(Task input):
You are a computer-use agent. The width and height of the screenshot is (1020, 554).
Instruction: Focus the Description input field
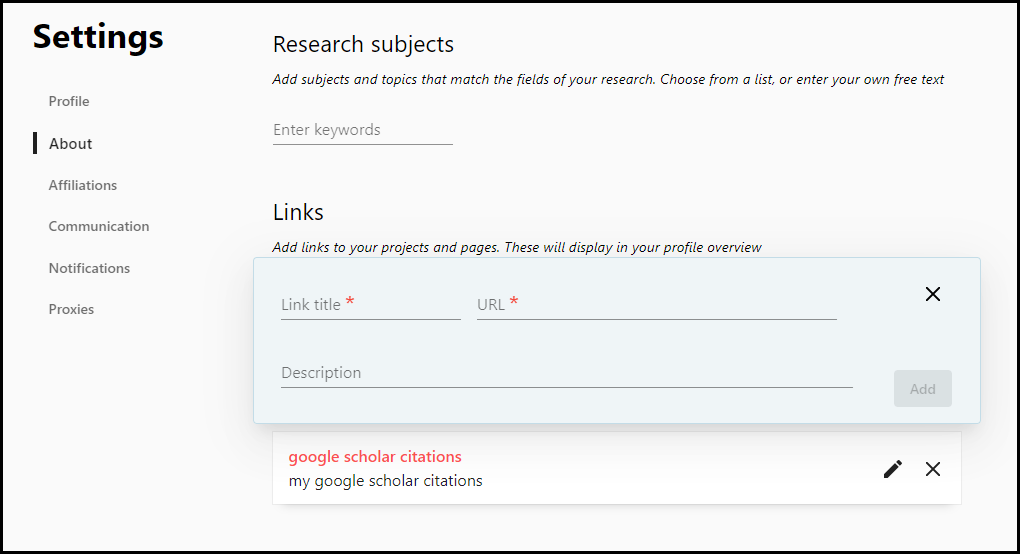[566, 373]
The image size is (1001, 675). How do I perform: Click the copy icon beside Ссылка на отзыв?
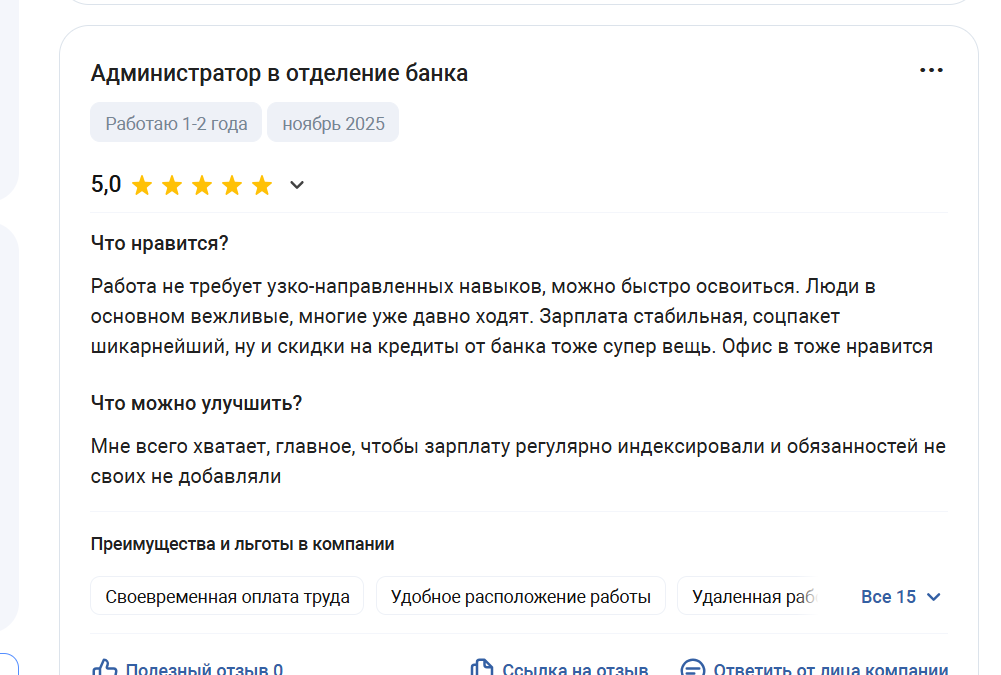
==
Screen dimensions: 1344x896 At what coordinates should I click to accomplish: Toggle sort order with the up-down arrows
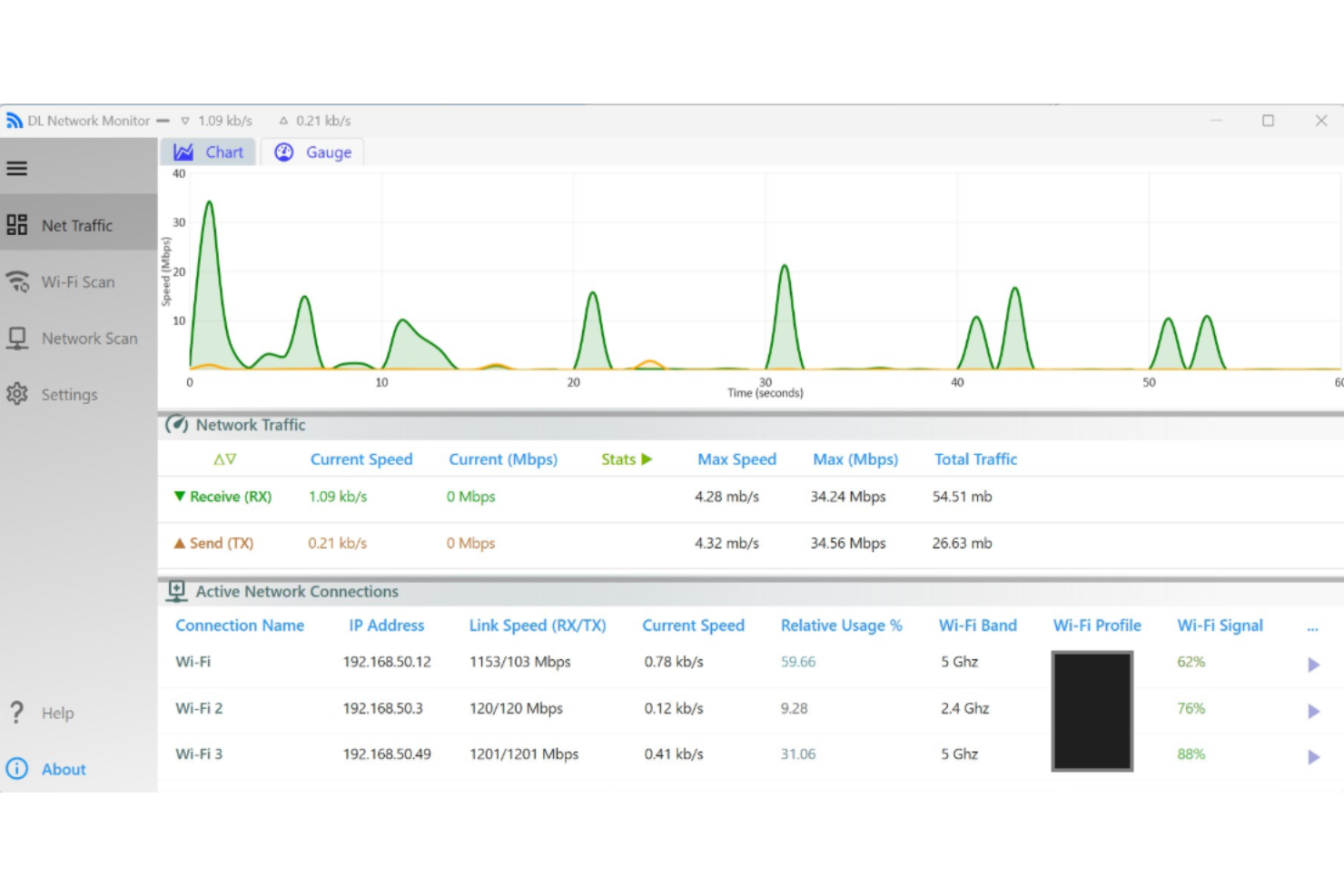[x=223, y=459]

(Written problem):
Identify every line in the entries above that contains the string "perform", treating uppercase and lowercase letters as different, and copy each such line in full.

(Task answer):
The image size is (1001, 675). How do I perform: Click the copy icon beside Ссылка на отзыв?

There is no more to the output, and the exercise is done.